We have been following Apollo for years and we have been pretty brutal on the companys past shenanigans. We have covered their boiler room atmosphere on how their counselors were pushing these college loans on anyone and everyone because they were funded by the government.
These types of colleges have been around for years and we are sure you have seen Apollos University of Phoenix ad promoting a student in her pajamas taking online courses. To make a long story short, many of the students are spending the grants elsewhere or paying bills and dont seem too worried about paying back the money.
We profiled a strangle option trade on Monday morning for our Watch List for Apollo Group and here were our thoughts:
“ Apollo reports earnings on Tuesday. We hate the stock and would think a break below $40 is coming. However, Apollo doesn’t always trade this way despite being shady which is why we listed this as a strangle option trade. We are tempted to make it a 2-to-1 put ratio trade but we will probably stay on the sidelines altogether.” (END)

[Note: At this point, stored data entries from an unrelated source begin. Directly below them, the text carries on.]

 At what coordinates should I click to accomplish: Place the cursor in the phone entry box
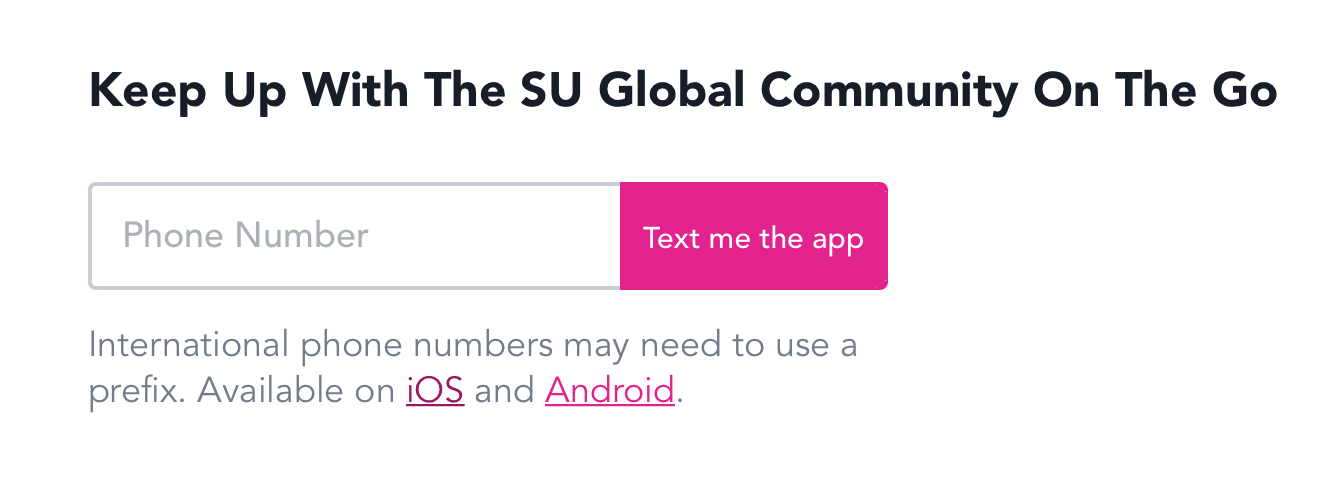coord(355,236)
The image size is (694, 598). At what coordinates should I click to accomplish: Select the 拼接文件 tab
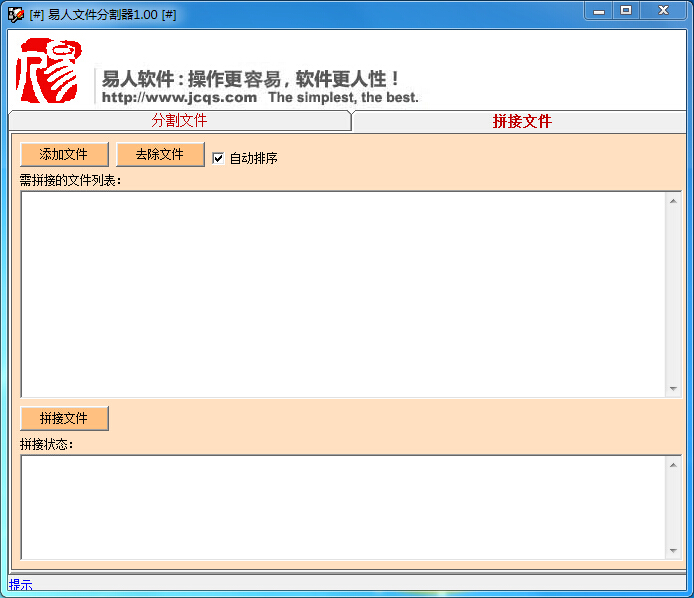(521, 121)

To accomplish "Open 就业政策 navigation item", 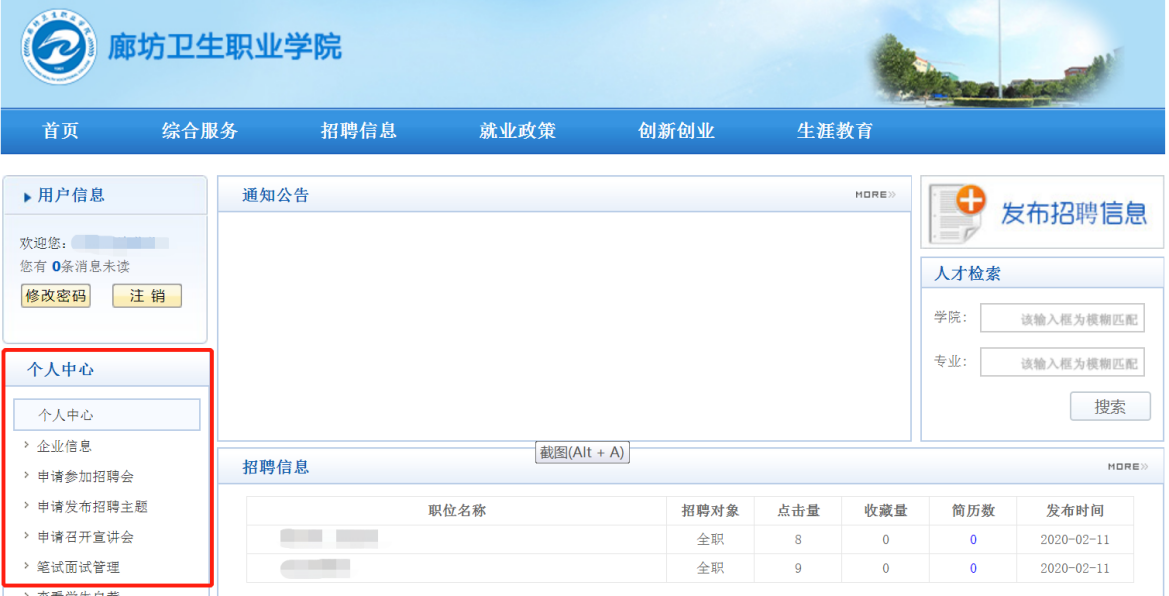I will (517, 131).
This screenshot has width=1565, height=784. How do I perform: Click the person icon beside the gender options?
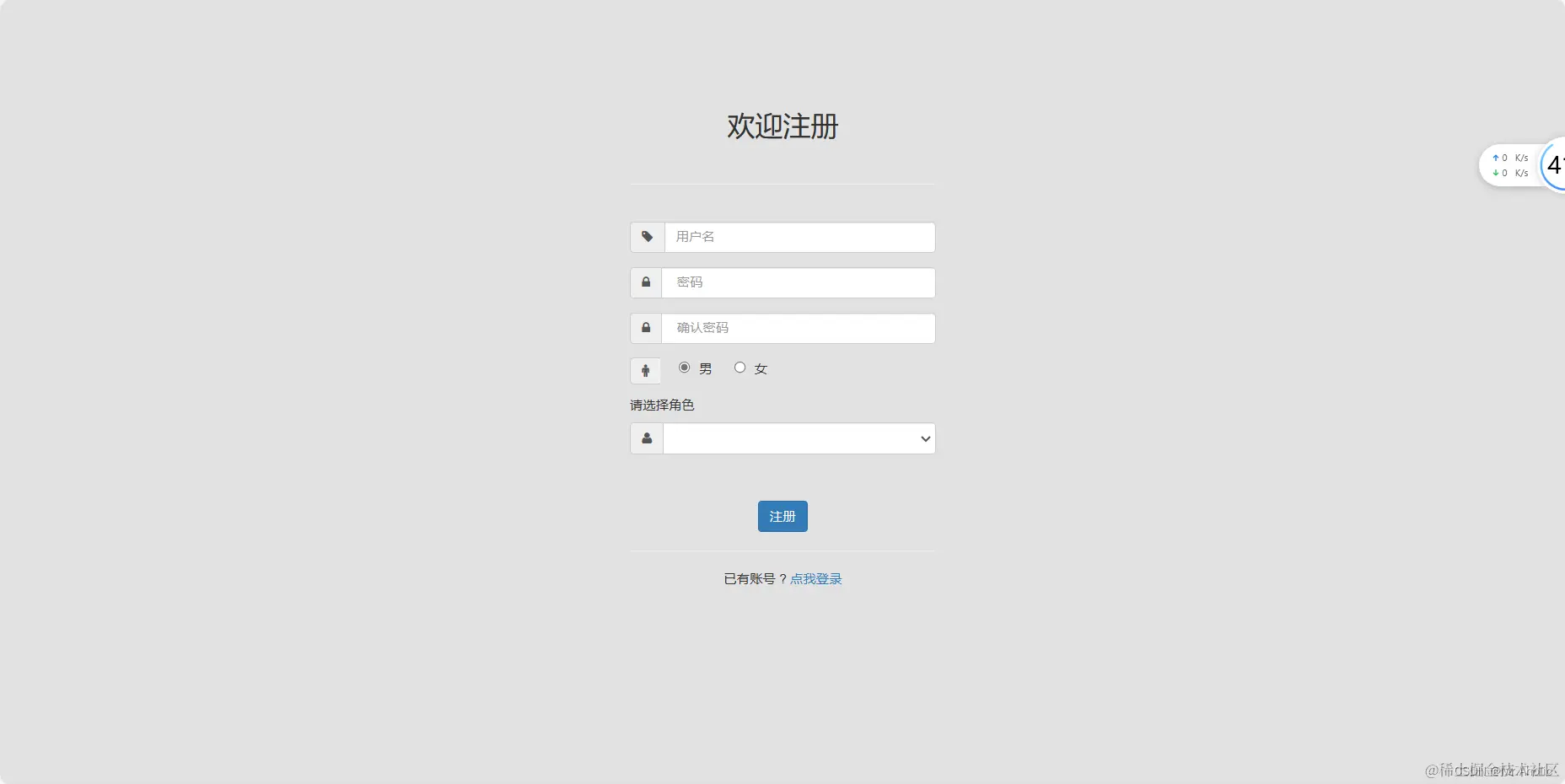point(646,371)
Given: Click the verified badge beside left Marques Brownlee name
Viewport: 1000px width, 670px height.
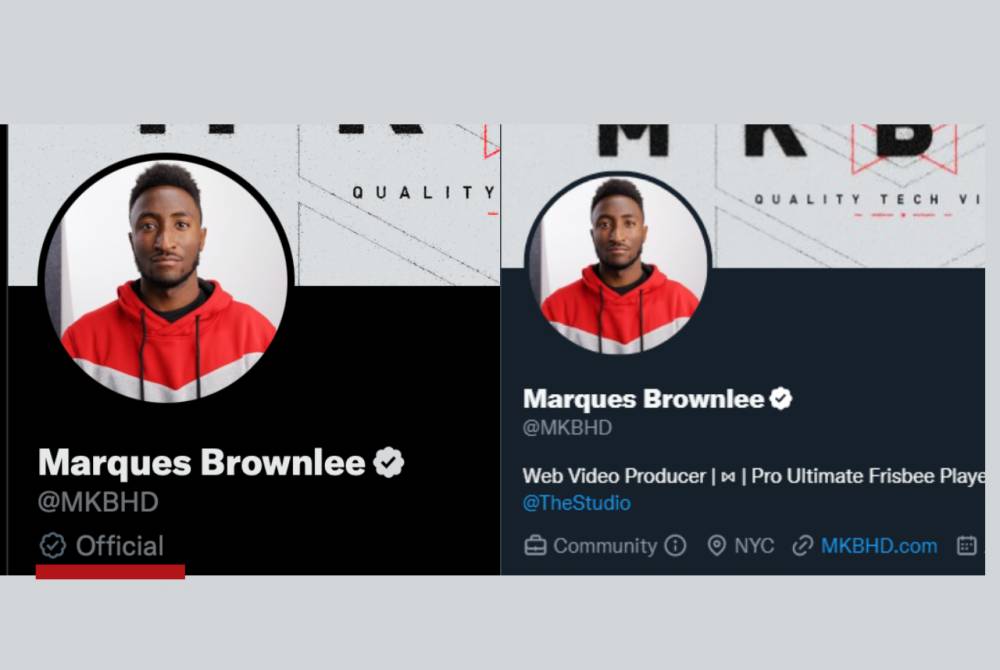Looking at the screenshot, I should pyautogui.click(x=388, y=462).
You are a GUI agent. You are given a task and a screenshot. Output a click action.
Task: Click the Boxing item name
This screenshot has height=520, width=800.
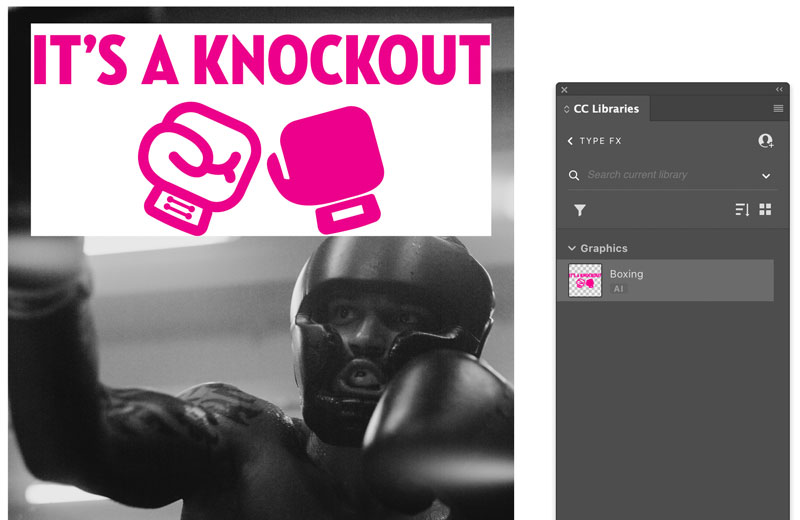tap(626, 274)
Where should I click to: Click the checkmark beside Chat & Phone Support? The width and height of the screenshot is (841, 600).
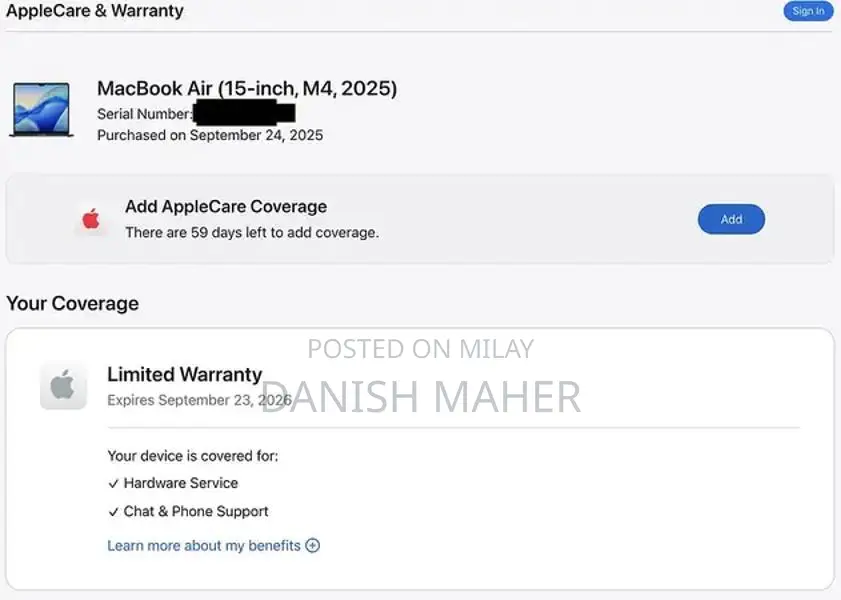point(113,512)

We profiled the April 41 puts (APOL110416P00041000, $2.15, up $0.65) and the April 45 call (APOL110416C00045000, $0.05, down $0.98) which were going for $1.00 and $1.25, respectively. The puts opened at $3.05 and have traded up to $3.20 today which was more than enough to make this a very profitable trade.
Although we haven’t officially released these kinds of strangle option trades for 2011, yet, we have used them in the past. Once we get into April, we are expecting these types of trades to work well during earnings season.